* _Data listing_:
......

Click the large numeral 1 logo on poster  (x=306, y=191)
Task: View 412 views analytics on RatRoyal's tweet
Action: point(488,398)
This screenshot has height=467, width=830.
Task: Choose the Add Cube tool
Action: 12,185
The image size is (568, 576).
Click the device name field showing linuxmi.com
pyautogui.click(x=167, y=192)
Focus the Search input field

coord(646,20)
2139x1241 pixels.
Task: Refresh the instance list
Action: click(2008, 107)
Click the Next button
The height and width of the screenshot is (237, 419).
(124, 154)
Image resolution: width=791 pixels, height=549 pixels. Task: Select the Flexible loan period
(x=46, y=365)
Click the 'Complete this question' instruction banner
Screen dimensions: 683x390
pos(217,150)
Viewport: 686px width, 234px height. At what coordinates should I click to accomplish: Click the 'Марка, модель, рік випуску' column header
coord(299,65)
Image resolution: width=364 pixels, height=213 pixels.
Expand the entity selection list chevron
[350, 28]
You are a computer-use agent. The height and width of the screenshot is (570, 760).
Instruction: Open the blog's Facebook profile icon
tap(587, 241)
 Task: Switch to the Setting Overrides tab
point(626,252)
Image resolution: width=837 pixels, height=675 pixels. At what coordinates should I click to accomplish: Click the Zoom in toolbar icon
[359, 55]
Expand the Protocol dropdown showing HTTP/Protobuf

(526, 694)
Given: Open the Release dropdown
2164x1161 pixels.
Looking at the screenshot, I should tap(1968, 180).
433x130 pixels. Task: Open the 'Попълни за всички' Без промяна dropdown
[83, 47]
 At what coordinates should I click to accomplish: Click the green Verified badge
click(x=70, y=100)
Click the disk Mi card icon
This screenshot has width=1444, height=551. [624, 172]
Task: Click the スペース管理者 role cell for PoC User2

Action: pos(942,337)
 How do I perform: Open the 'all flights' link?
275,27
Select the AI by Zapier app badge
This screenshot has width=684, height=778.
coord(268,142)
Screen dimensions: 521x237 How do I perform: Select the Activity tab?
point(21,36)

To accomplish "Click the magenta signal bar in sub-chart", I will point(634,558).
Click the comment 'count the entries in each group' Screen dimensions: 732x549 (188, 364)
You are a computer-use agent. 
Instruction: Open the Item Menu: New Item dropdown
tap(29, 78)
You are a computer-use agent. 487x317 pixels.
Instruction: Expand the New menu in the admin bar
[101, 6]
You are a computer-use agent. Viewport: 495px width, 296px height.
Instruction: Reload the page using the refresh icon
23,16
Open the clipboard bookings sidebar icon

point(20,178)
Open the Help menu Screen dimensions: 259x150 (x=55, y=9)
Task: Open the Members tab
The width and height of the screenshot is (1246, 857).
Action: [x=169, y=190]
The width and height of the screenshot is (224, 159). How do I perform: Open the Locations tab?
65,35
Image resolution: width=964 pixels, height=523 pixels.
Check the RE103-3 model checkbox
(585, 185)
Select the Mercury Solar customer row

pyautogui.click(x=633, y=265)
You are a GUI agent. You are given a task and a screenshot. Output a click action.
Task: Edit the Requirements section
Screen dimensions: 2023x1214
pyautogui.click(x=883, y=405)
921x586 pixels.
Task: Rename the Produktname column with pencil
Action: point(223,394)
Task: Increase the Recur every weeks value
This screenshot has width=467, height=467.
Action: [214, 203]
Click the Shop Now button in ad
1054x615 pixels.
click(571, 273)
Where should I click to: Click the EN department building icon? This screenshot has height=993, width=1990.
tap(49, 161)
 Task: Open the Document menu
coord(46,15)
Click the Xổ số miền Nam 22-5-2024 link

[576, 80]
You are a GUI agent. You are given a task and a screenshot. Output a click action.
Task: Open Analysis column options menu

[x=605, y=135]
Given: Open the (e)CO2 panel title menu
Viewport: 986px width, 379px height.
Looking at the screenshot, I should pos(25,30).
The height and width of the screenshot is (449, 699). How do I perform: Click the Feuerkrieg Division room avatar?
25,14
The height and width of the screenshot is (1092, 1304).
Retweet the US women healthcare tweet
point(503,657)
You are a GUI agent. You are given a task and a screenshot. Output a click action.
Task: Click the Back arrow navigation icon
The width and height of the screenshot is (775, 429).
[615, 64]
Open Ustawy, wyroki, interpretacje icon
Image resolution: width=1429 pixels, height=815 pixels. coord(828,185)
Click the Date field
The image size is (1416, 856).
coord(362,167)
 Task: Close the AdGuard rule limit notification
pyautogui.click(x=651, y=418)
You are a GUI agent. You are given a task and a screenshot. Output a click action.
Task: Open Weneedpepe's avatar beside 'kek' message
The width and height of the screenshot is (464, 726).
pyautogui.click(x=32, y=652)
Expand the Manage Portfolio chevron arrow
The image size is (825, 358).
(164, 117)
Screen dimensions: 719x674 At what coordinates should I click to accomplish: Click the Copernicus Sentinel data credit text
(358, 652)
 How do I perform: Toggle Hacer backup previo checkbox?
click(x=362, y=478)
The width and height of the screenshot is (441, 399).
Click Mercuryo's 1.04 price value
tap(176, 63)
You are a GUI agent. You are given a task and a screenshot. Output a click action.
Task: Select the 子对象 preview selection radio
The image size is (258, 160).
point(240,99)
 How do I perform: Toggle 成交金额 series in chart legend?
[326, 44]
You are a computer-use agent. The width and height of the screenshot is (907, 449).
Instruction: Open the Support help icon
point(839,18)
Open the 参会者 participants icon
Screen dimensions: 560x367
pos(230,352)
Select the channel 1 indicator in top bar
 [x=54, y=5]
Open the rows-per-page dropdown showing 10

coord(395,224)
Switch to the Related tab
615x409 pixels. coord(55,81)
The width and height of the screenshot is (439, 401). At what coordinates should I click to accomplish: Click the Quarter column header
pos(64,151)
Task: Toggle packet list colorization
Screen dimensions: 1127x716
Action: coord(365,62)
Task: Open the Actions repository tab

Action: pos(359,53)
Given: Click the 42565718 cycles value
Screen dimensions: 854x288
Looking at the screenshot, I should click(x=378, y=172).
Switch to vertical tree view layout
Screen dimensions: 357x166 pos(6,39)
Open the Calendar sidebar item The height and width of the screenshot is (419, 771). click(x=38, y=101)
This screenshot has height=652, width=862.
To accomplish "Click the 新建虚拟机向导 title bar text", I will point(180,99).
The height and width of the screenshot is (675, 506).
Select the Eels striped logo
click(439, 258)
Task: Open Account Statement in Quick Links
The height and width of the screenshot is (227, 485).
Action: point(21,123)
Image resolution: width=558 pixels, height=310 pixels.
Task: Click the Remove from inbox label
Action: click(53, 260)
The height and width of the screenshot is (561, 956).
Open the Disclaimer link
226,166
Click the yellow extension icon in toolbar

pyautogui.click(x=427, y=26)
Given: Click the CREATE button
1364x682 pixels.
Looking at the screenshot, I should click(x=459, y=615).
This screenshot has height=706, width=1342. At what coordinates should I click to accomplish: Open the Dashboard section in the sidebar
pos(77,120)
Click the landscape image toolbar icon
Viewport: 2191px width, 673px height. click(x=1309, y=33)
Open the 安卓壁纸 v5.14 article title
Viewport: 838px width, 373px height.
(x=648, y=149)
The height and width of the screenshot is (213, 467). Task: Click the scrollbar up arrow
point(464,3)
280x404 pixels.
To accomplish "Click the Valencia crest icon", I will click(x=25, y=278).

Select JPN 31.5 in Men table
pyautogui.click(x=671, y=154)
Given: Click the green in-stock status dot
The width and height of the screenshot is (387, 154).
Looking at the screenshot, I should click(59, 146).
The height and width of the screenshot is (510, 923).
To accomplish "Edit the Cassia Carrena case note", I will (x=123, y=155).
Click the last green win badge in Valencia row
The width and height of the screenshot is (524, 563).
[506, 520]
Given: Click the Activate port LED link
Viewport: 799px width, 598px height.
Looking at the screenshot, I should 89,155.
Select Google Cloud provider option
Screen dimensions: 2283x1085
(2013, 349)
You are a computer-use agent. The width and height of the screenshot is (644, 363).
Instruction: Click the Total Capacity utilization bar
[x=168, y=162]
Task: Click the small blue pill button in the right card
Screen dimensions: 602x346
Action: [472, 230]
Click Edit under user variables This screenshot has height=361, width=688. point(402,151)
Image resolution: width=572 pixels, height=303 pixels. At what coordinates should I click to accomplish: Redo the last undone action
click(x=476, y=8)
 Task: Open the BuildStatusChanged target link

......

* _Given instruction_: Set down the stretch of lines from the one containing "Given: Click the 42565718 cycles value" through the one containing "Screen dimensions: 357x166 pos(6,39)", both included, reproducing each line verbatim.

* _Response below_:
Given: Click the 42565718 cycles value
Screen dimensions: 854x288
Looking at the screenshot, I should click(x=378, y=172).
Switch to vertical tree view layout
Screen dimensions: 357x166 pos(6,39)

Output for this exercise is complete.